══ ПРЕДОСТАВЛЕННЫЙ ОТРЫВОК

Глява седьмая. «Отдавать ли Пенелопу науке?»

РЫЦАРЬ ПОНЕВОЛЕ

Это было несколько лет назад. Кожаные корешки альбомов уходили под самые своды. Немыслимо, казалось, достать такой альбом сверху и вернуть обратно на место.. На светло-коричневом корешке — белый квадратик: «Брейгель». Подвал под сводами — отдел репродукции Музея изобразительных искусств имени Пушкина. Где еще в Москве, как не здесь, можно найти хорошую репродукцию одной из картин Питера Брейгеля мужицкого?

Огромный альбом, проклеенный изнутри мраморной бумагой, сначала не хочет открываться, потом не закрывается. Ищу долго (не ищу — спотыкаюсь, застреваю на каждой картине), но того, что мне нужно, нет. Видела в пухлом томе «Истории искусств» фрагмент: четыре детские сгорбленные фигурки — и они заворожили. А большой, полной репродукции нигде нет.

Еще альбом, современный деловой дерматин. Тоже нет. И цветного диапозитива нет. И весь отдел сочувственно обсуждает, как же мне помочь. И наконец, на столе, в читальном зале (только читают здесь не книги — картины) большая репродукция — «Детские игры».

Сколько же их, крошечных фигурок, на улицах средневекового города! Лезет на дерево мальчик, кружатся в танце девочки, кто-то очень маленький стоит на голове и еще трое мальчишек верхом на заборе. И чехарда, и ходули, и обручи, и в бочки дуют — все тут есть.

Подробности открываются постепенно: вот хоровод, не замеченный прежде, а вот двое сражаются на саблях, а вот… Улица уходит в бесконечность, в камень, неба нет.

Мир, разяще точный в деталях, и мир иллюзорный, нереальный. Кто они, эти пляшущие, вертящиеся, неугомонные фигурки? Дети, которым предстоит стать взрослыми, или взрослые, оставшиеся детьми?

Загадочный, как всякий ушедший мир, мир средневековья, с его заданностью, предрешенностью, когда все, казалось бы, стоит и все только начинается. Эпидемии, войны, страхи, суеверия, костры инквизиторов.

Этот прыгающий на бочке мальчик, почему у него такое недетское, никакое лицо? Что с ним? Он один. И все дети одни, все сами по себе на этой картине.

════
══ ИСХОДНЫЕ ДАННЫЕ

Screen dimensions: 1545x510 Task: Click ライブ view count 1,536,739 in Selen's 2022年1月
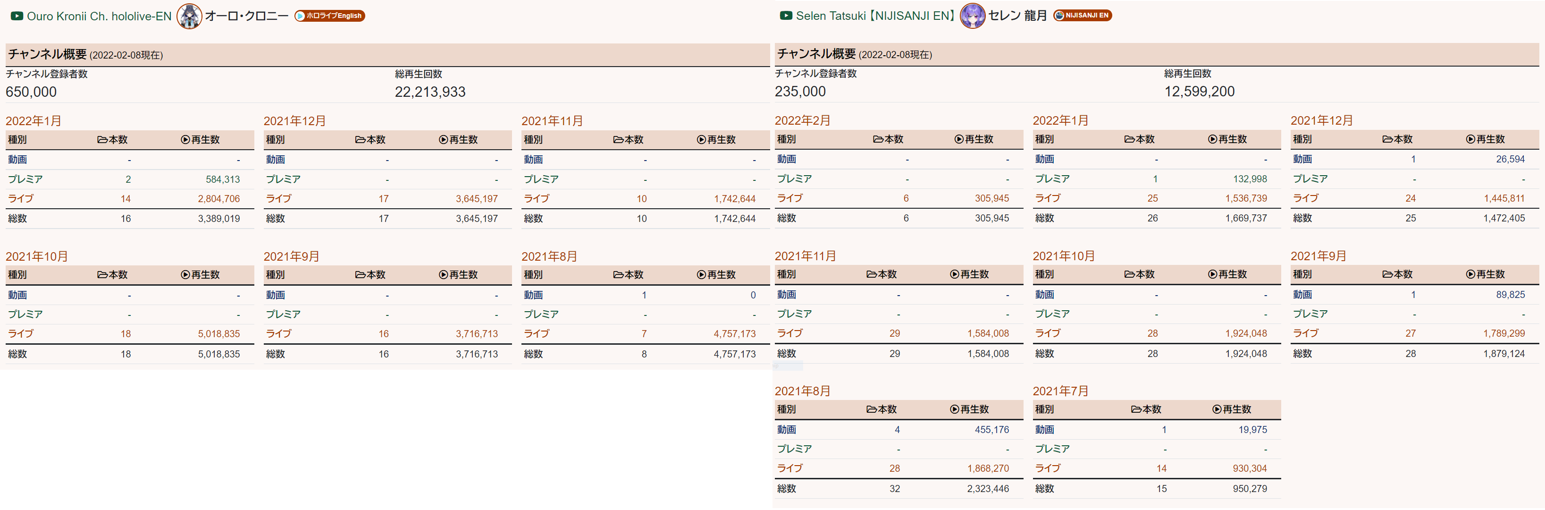point(1246,199)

════

Перепечатайте без изменений участок отрывка о картине Брейгеля «Детские игры» от слов «Сколько же их, крошечных» до слов «камень, неба нет.» включительно.

• РЕЗУЛЬТАТ:
Сколько же их, крошечных фигурок, на улицах средневекового города! Лезет на дерево мальчик, кружатся в танце девочки, кто-то очень маленький стоит на голове и еще трое мальчишек верхом на заборе. И чехарда, и ходули, и обручи, и в бочки дуют — все тут есть.

Подробности открываются постепенно: вот хоровод, не замеченный прежде, а вот двое сражаются на саблях, а вот… Улица уходит в бесконечность, в камень, неба нет.